Rekabet gücümüz Doğu'ya gittikçe azalıyor, Batı'ya gittikçe artıyor
“Risk yönetimi anlamında sektör dağılımını dengede tutmak gerekiyor. Herhangi bir sektörde risk olduğunda hemen başka bir sektöre odaklanabilmek önemli. Türkiye ve çevre pazarlarda olabilecek krizi başka ülke ve coğrafyada dengelemek gerekiyor. Bu anlamda ABD son 3 yıla kadar ihracatta neredeyse hiç pay almadığımız ülke konumundayken, şu anda yüzde 15-20’lere varan pazar elde ettik. Burada ticaret savaşlarının, ülkelere uygulanan anti-damping oranlarının çok etkisi oluyor. Bu da Türkiye’nin ve Türk iş insanlarının çevikliğini ortaya koyuyor. ABD’nin Çin’e uygulamaya başladığı anti-damping ile birlikte Türkiye’nin önünün açıldığını görüyoruz. Öte yandan eğer Türkiye’ye karşı bir anti-damping uygulanacak olursa Türkiye’nin bu pazarlarda yer alması zorlaşacaktır. Çünkü rekabet gücümüz Doğu'ya doğru gittikçe azalıyor. Batı’ya gittikçe de artıyor. Bu yüzden piyasaları gözlemleyerek, değişen sektörlere ve değişen ticari koşullara bakarak yeni aksiyonlar ve pozisyonlar alarak bu riski dağıtmayı hedefliyoruz. Bu süreçte dünyayı doğru anlamak, doğru görmek, doğru yönetmek çok önemli.”

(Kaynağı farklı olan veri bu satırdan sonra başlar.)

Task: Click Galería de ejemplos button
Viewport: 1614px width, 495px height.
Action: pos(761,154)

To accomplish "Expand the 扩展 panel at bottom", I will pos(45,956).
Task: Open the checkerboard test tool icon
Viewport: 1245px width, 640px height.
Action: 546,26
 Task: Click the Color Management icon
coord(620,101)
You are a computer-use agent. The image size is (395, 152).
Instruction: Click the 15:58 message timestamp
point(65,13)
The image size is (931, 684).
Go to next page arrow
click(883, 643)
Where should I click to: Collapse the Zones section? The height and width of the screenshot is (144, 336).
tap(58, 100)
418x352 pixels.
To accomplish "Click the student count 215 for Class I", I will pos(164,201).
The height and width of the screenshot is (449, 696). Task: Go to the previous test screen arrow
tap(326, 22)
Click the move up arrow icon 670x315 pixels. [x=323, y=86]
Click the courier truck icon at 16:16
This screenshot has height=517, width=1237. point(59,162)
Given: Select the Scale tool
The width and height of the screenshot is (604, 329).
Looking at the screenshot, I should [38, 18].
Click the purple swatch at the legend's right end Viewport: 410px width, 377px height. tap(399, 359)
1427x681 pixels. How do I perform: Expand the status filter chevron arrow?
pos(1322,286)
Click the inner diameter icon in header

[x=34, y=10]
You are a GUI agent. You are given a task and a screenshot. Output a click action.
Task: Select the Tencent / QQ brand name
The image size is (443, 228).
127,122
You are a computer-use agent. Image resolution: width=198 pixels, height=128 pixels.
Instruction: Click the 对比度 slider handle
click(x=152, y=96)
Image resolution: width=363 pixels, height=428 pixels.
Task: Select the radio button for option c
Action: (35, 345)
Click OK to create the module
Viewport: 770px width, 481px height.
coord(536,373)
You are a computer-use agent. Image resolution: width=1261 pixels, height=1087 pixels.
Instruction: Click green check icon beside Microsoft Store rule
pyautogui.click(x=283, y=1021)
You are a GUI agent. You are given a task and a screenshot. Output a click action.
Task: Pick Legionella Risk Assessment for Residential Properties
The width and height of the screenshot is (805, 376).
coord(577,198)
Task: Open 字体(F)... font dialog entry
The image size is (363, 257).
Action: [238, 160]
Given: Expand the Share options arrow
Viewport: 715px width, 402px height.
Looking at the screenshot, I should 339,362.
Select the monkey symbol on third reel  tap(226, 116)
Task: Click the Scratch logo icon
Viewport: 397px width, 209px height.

2017’den bu yana 16 patent başvurusu
Avrupa Birliği ve TEYDEB (Teknoloji ve Yenilik Destek Programları Başkanlığı) ile gerçekleştirdikleri ciddi projeleri olduğunu ifade eden Hatiboğlu, “Üç tane Avrupa Birliği projemizi tamamladık. Şu anda dört Avrupa Birliği projemiz devam ediyor. Ar-Ge alanındaki başarılarımızdan dolayı TÜBİTAK’tan tebrik mektubu alıyoruz. Ortak projelerde bir sektörün ihtiyaçlarının neler olabileceğini daha iyi anlama, onlara ise alüminyum malzemesiyle neler yapılabileceğini anlatma fırsatımız oluyor. 2017’den bu yana 16 patent başvurusunda bulunduk. Bunların hepsi ulusal patentler” diyor.